Westmoreland officials said Wednesday there are no plans for the county’s juvenile detention center to accept troubled youth from the soon-to-shutter Shuman Center in Pittsburgh.
Allegheny County officials announced this week the 120-bed Shuman facility would close Sept. 18, after state regulators rescinded the detention center’s operating license following disclosure of a recent inspection that found numerous and serious violations.
Juveniles in custody at the Pittsburgh center will be moved to other facilities. Westmoreland’s 16-bed Regional Youth Services Center in Hempfield will not be a destination, at least for now.
“We don’t have a contract with them,” said Judge Michele Bononi, who serves as a member of the county’s juvenile detention board and oversees the county’s juvenile justice system. “We’re still trying to work in pandemic mode right now and aren’t accepting juveniles from other counties.”
The county’s juvenile detention center reopened in 2012 after a lengthy renovation project that expanded the facility to include a separate shelter program for at-risk children. In 2018, state health officials approved a waiver to increase the detention center program capacity from 12 to 16 beds. Another eight children can be held in the shelter program.
Nicole Kamer, the director of the Regional Youth Services Center, said six children were housed in the detention center and another seven were in the shelter wing on Wednesday. The county for the last year has averaged about about 12 juveniles a day in detention.
With the Shuman Center closing, the only other government-owned juvenile detention centers in Western Pennsylvania are in Westmoreland and Erie counties.
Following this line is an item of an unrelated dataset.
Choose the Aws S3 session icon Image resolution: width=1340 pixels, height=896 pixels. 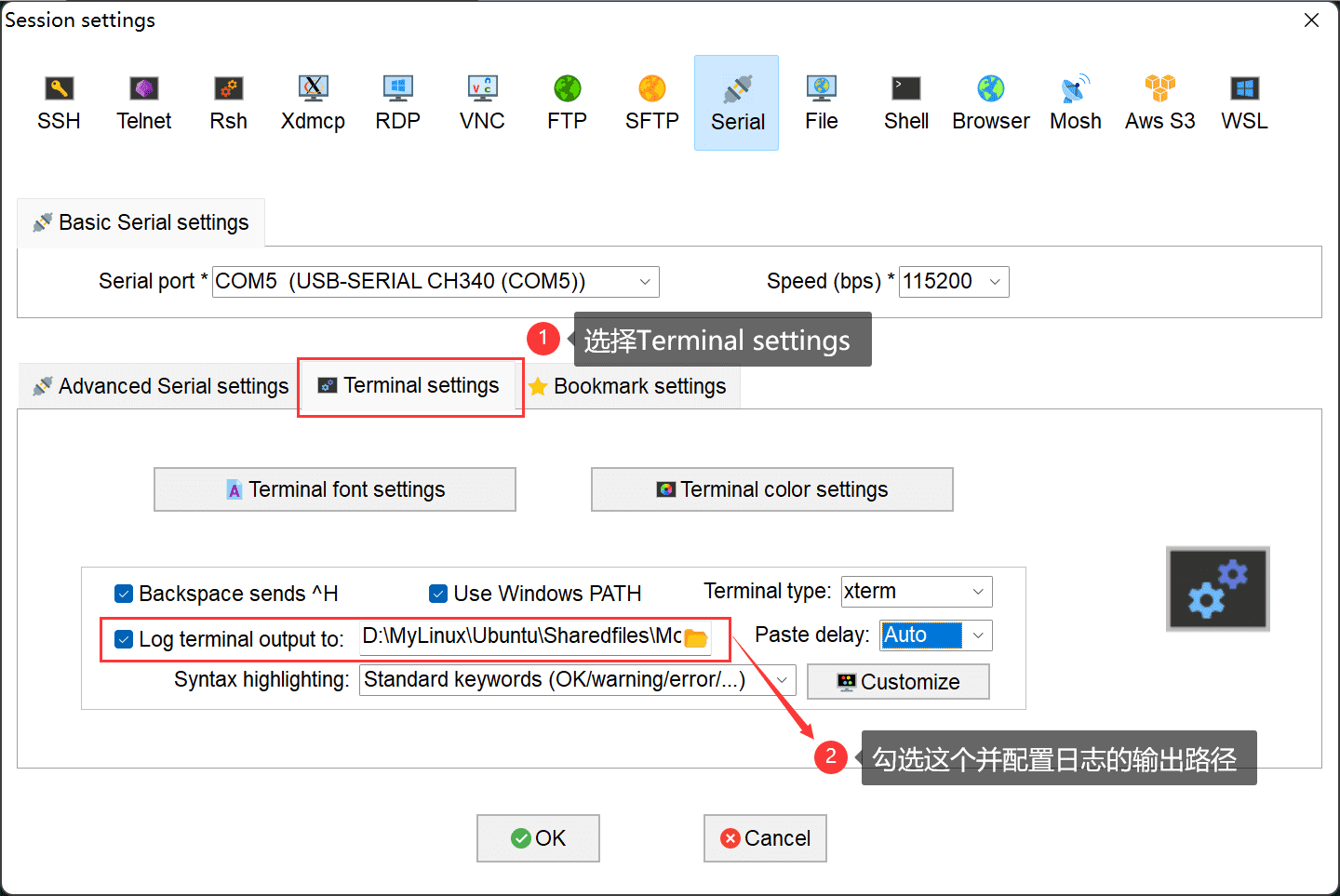click(1159, 102)
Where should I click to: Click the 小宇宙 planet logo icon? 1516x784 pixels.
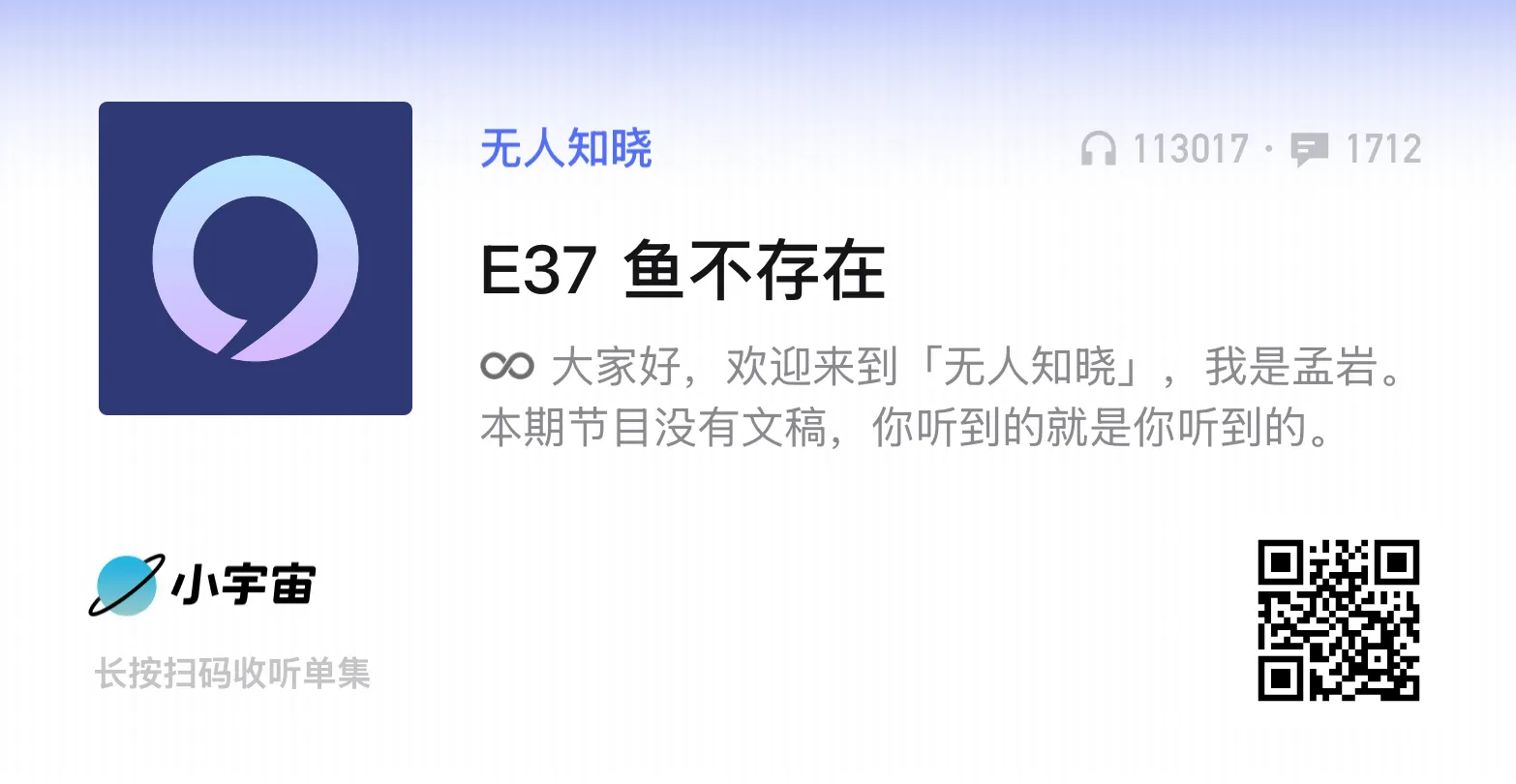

Private centers operate in Butler and Fayette counties, according to the state’s Department of Human Services.
Westmoreland has contracts with six local counties — Armstrong, Butler, Fayette, Greene, Indiana and Washington — to house juveniles at the Regional Youth Services Center at a daily rate of $199, Kamer said.
The operating license for the Westmoreland center runs through March.
The most recent state inspection of the center was conducted in December 2019 and found no violations, according to a state summary posted online.
Meanwhile, county officials said plans are being finalized to provide additional programs such as in-house mental health treatment for in-custody juveniles.
“We’re in talks with an agency right now to come into the facility, or by remote, to treat kids,” Bononi said.